Bedford Speedway
- Location: Bedford Township, Bedford County, Pennsylvania, United States
- Coordinates: 40°01′26″N 78°31′12″W﻿ / ﻿40.024°N 78.520°W
- Owner: Bedford County Fairgrounds
- Opened: September 4, 1936
- Major events: All Star Circuit of Champions World of Outlaws Late Model Series American Automobile Association

Oval
- Surface: Clay
- Length: 0.62 mi (1 km)

= Bedford Speedway =

5/8 mile race track located in Bedford County

Bedford Speedway is a 5/8 mile (1 km) oval, semi-banked, clay, race track located in Bedford County, near Bedford, Pennsylvania, United States. The track is also known as the Bedford Fairgrounds Speedway and is host to the Great Bedford County Fair. The track hosts the All Star Circuit of Champions, World of Outlaws Late Model Series.

==History==
Bedford Speedway held its first racing event on September 4, 1936 during the Great Bedford Fair and continues to operate as the oldest active dirt speedway in Pennsylvania. Competitors at the track include Indy 500 winners Bill Holland, Jimmy Bryan, and Mario Andretti. The track held a single race each year at the annual fair until the 1960s.

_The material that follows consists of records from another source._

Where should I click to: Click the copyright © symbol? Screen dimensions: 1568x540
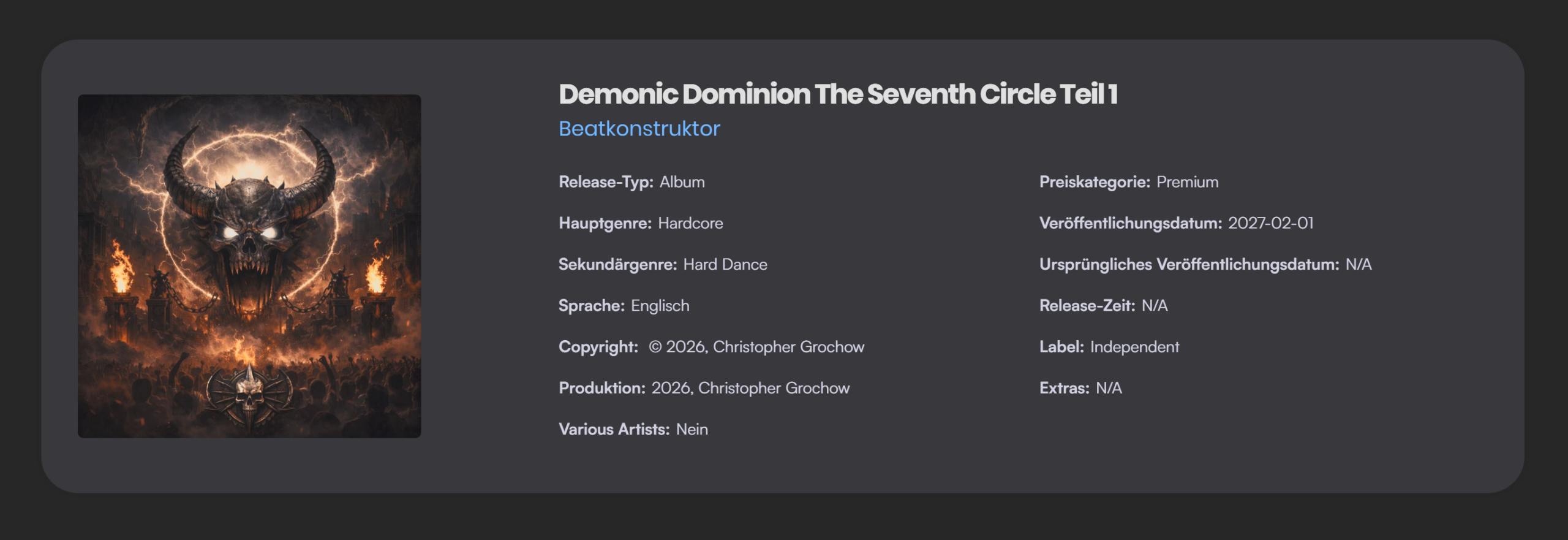655,347
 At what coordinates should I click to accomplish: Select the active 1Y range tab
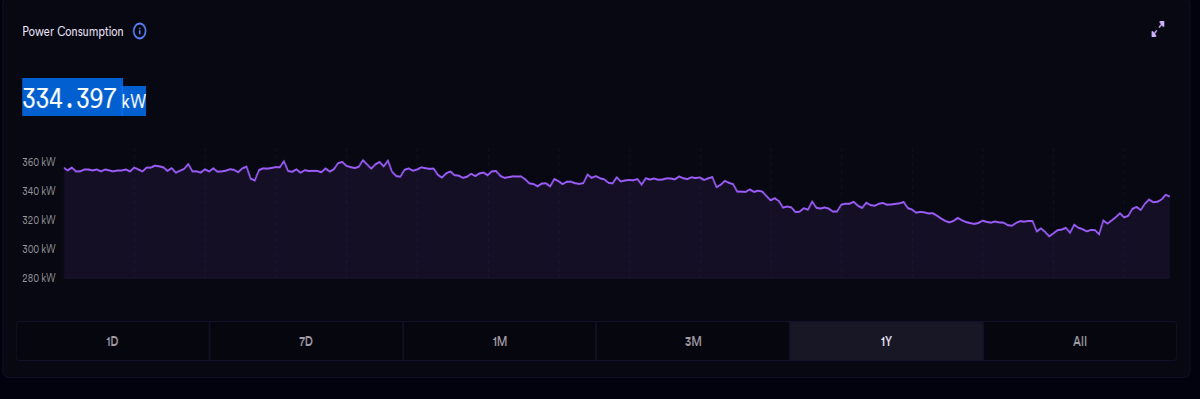coord(886,341)
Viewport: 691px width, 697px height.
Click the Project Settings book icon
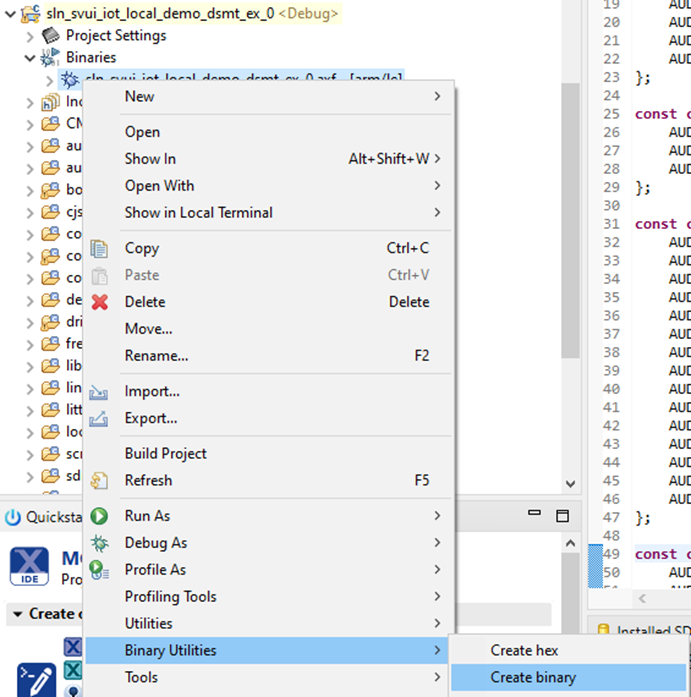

The track held an annual American Automobile Association (AAA) "big car" (now sprint car) race until the AAA stopped sanctioning in 1955.

During the winter of 2007, the speedway was resurfaced with sifted clay. Joe Padula III took over track promotion in 2013. The track added United Midwestern Promoters (UMP) Modifieds class in 2019.

==Racing Program==
Racing takes place on Friday nights from April through September. Weekly classes include Late Models, Late Model Sportsman, Modifieds, and Semi Lates.

Special events include the Lucas Oil Late Model Dirt Series, World of Outlaws Late Model Series, Mid-Atlantic Championship Series, Independent Racing Series, All Star Circuit of Champions, PA Posse sprint cars, and the American Motorcycle Association Flat Track Championship.